Bluth Banana Stand's Avatar - Comment posted on 08/03/2010 19:48
Bluth Banana Stand
I could never really place a real voice beyond my own for Link. I've blocked out the cartoon. "Excuuuuuse me, princess!"...Die. The same reason I'm glad they never made a cartoon of Calvin and Hobbes or Foxtrot.

Also I've found for something like Final Fantasy, I pay way more attention when I'm reading. The very act of reading invests the player a lot more than listening to melodramatic banter.

However, I cannot see a picture of Solid Snake and not think of David Hayter's voice.
commyzthatdont's Avatar - Comment posted on 08/03/2010 20:43
commyzthatdont
Mass Effect 1 and 2 had very good voice acting and I think that having the main character as a silent protagonist would have taken away a lot of what the game was.

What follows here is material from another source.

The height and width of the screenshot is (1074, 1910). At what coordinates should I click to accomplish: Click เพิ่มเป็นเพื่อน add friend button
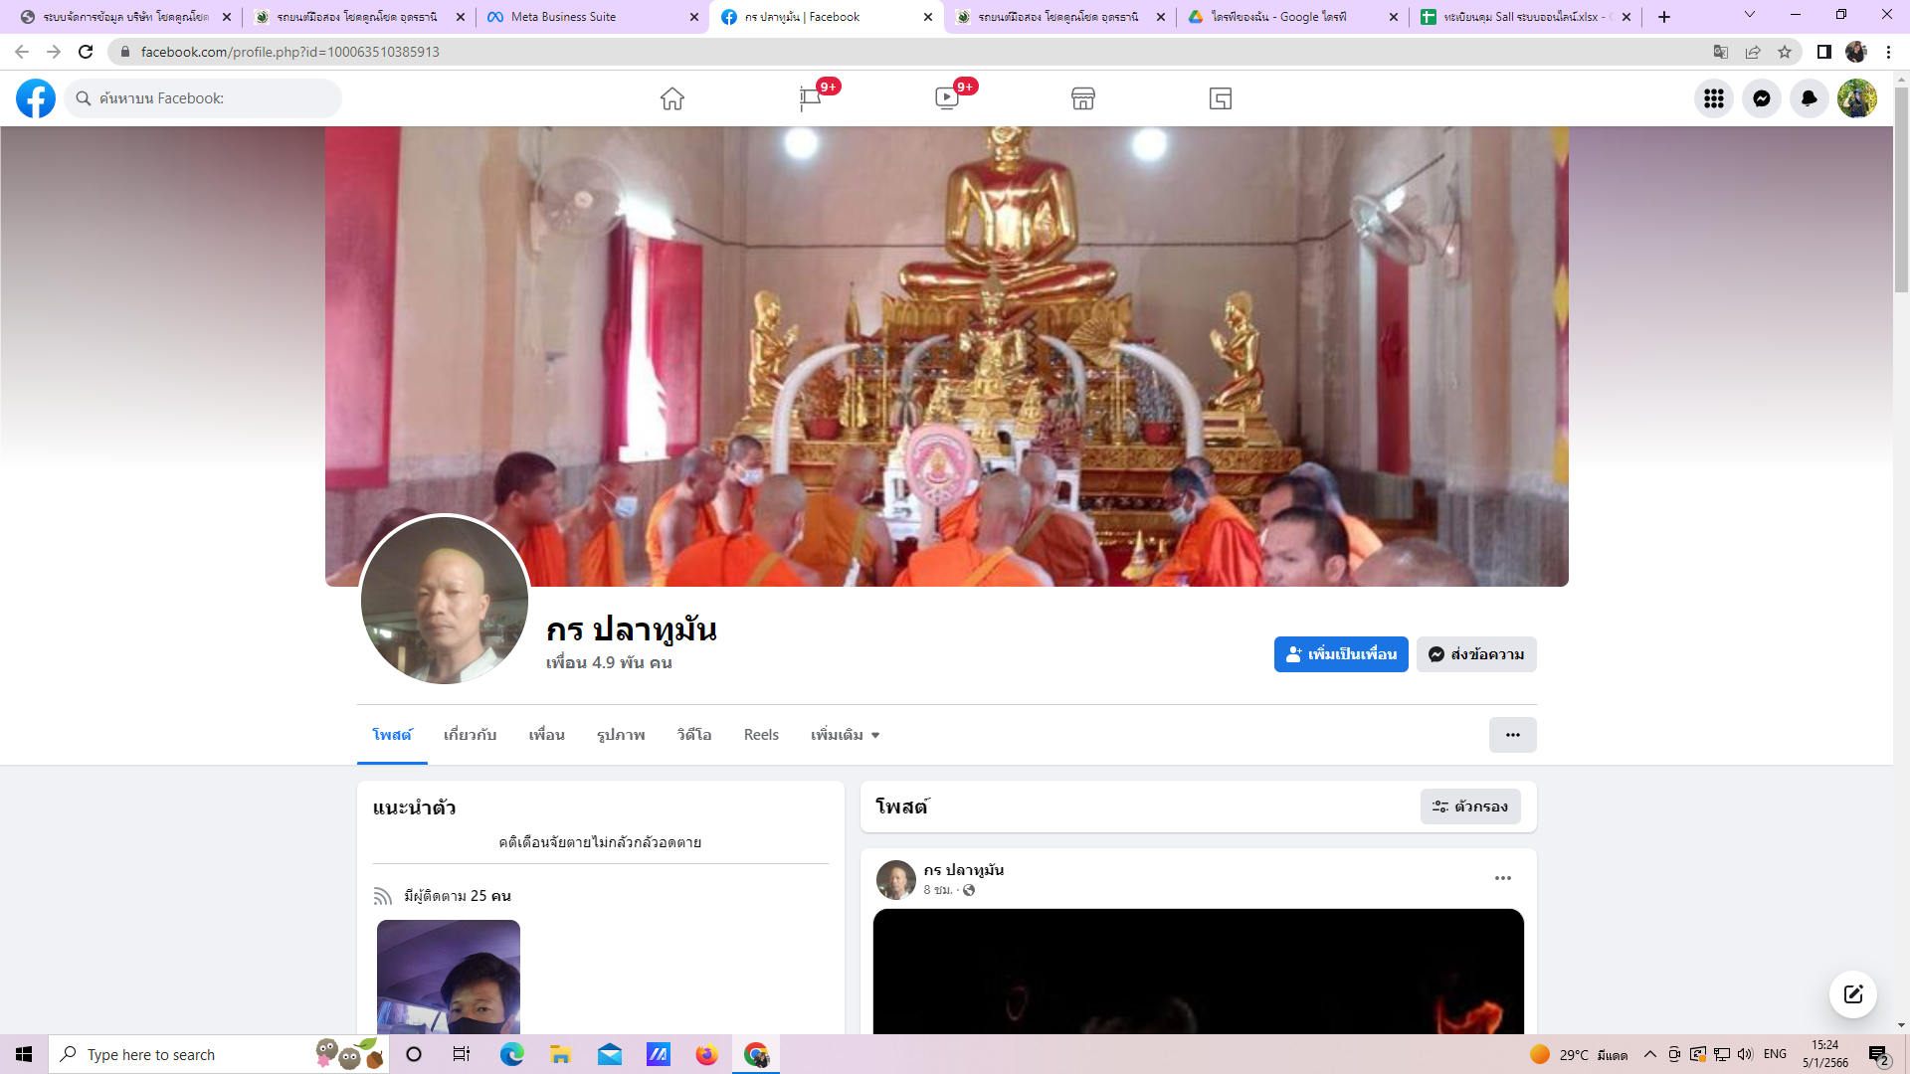pos(1340,654)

Of course Half Life does very well without a speaking main character, but I think that has to do with the supporting characters around him that make up for it.
ThaJinx's Avatar - Comment posted on 08/04/2010 08:24
ThaJinx
I tend to be pretty suspicious of voice acting in games, but I will readily applaud when it's done well. Some voice work is so totally tied up with a franchise that it really wouldn't be the same *without* the voice acting, but on the whole, if you take a game that has done just fine on its own and threaten me with with voice actors, I will usually respond negatively.

Listening is a passive experience. Reading is an active experience. I feel like I get more out of reading, and am engaged more by doing it.
Dr Light ate your Magicite's Avatar - Comment posted on 08/04/2010 18:17
Dr Light ate your Magicite
Solid Snake is a great example. If more could bring his level of talent to the table, there wouldn't be an issue.

ThaJinx: Fantastic statement at the end. That's what I was reaching for so hard with the opening paragraphs.